Authors:
(1) Divyanshu Kumar, Enkrypt AI;
(2) Anurakt Kumar, Enkrypt AI;
(3) Sahil Agarwa, Enkrypt AI;
(4) Prashanth Harshangi, Enkrypt AI.
2 Problem Formulation and Experiments
The following section outlines the testing environments utilized for various LLMs. The LLMs are tested under three different downstream tasks: (1) fine-tuning, (2) quantization, and (3) guardrails. They are chosen to cover most of the LLM practical use cases and applications in the industry and academia. For TAP configuration, as mentioned before, we use GPT-3.5-turbo as the attack model, and GPT-4-turbo as the judge model. We employ Anyscale endpoints, the OpenAI API, and HuggingFace for our target model. Further information regarding the model and its sources is available in appendix A.1. The details about different settings are mentioned below :
• Fine-tuning: Fine-tuning LLMs on different tasks increases their effectiveness in completing the tasks as it incorporates the specialized domain knowledge needed; these can include SQL code generation, chat, and more. We compare the jailbreaking vulnerability of foundational models compared to their fine tune versions. This helps us understand the role of fine-tuning in increasing or decreasing the vulnerability of LLMs and the strategies to mitigate this risk Weyssow et al. (2023). We use foundation models such as Llama2, Mistral, and MPT-7B and their fine-tuned versions such as CodeLlama, SQLCoder, Dolphin, and Intel Neural Chat. The details of the models and versions are specified in the appendix. From the table 1, we empirically conclude that fine-tuned models lose their safety alignment and are jailbroken quite easily compared to the foundational models.
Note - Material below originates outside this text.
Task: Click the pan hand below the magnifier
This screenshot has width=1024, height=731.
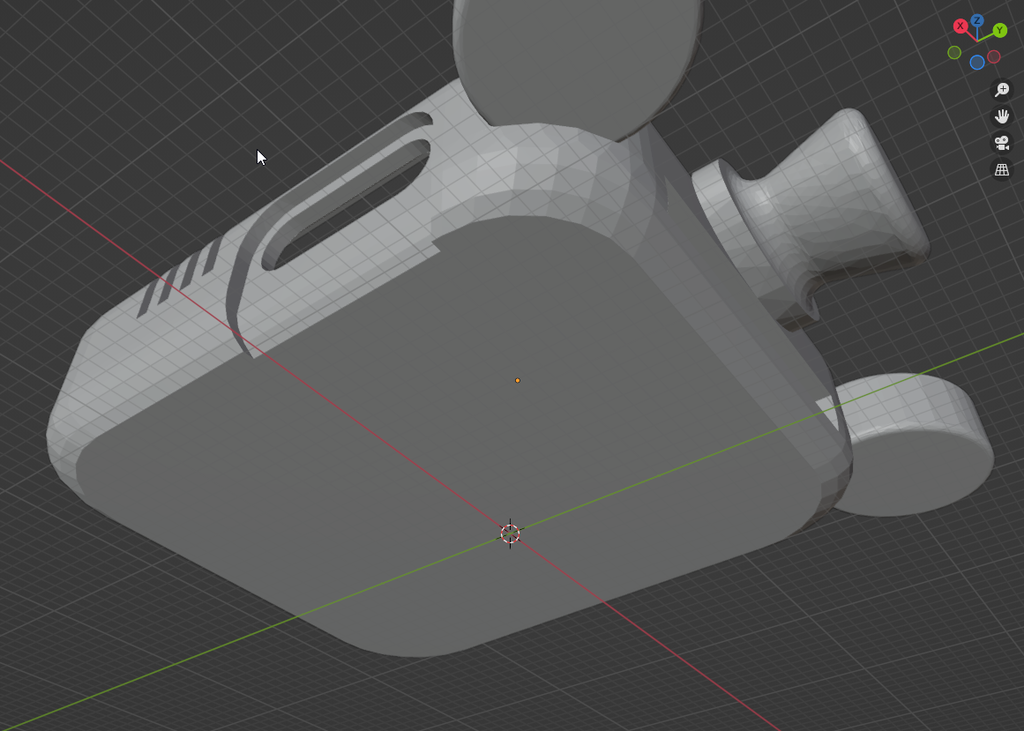Action: pos(1002,117)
• Quantization: Many models require huge computational resources during training, finetuning, and even during inference Hu et al. (2021). Quantization is one of the most popular ways to reduce the computational burden, but it comes at the cost of the numerical precision of model parameters. The quantized models we evaluate below use GPT-Generated Unified Format (GGUF) for quantization, which involves scaling down model weights (stored in 16-bit floating point numbers) to save computational resources at the cost of numerical precision of the model parameters. Kashiwamura et al. (2024) Gorsline et al. (2021) Xiao et al.(2023) Hu et al. (2021) Dettmers et al. (2023). The table 2 demonstrates that quantization of the model renders it susceptible to vulnerabilities.
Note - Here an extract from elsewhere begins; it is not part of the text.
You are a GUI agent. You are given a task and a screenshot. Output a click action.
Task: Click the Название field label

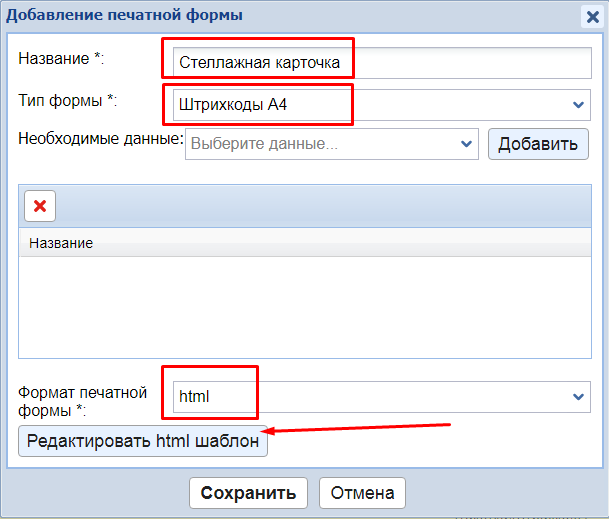61,58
• Guardrails: Guardrails act as a line of defence against LLM attacks. Their primary function is to meticulously filter out prompts that could potentially lead to harmful or malicious outcomes, preventing such prompts from reaching the LLM as an instruction Rebedea et al. (2023). This proactive approach not only promotes the safe utilization of LLMs but also facilitates their optimal performance, thereby maximizing their potential benefits in various domains Kumar et al. (2023) Wei et al. (2023) Zhou et al. (2024). We use our proprietary jailbreak attack detector derived from Deberta-V3 models, trained on harmful prompts generated to jailbreak LLMs. You can reach out to the authors to get more details on this model. From table 3, we observe that the introduction of guardrails as a pre-step has a significant effect and can mitigate jailbreaking attempts by a considerable margin.
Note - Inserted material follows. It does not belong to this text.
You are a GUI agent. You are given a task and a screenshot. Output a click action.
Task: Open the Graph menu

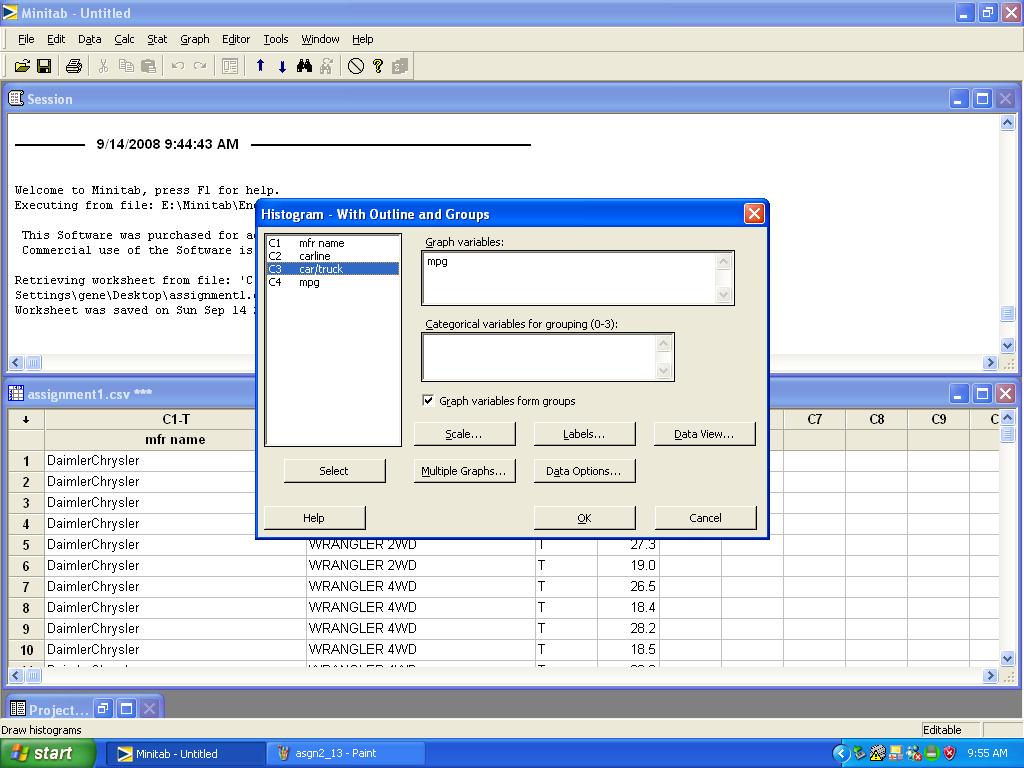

The results from tables 1, 2, and 3 conclusively show the vulnerability of LLMs post fine-tuning and quantization, and effectiveness of external guardrails in mitigating this vulnerability. The detailed experimental results can be found in appendix A.2. Additionally, this section provides a comprehensive analysis of the experiments conducted, offering insights into the various aspects of the research findings.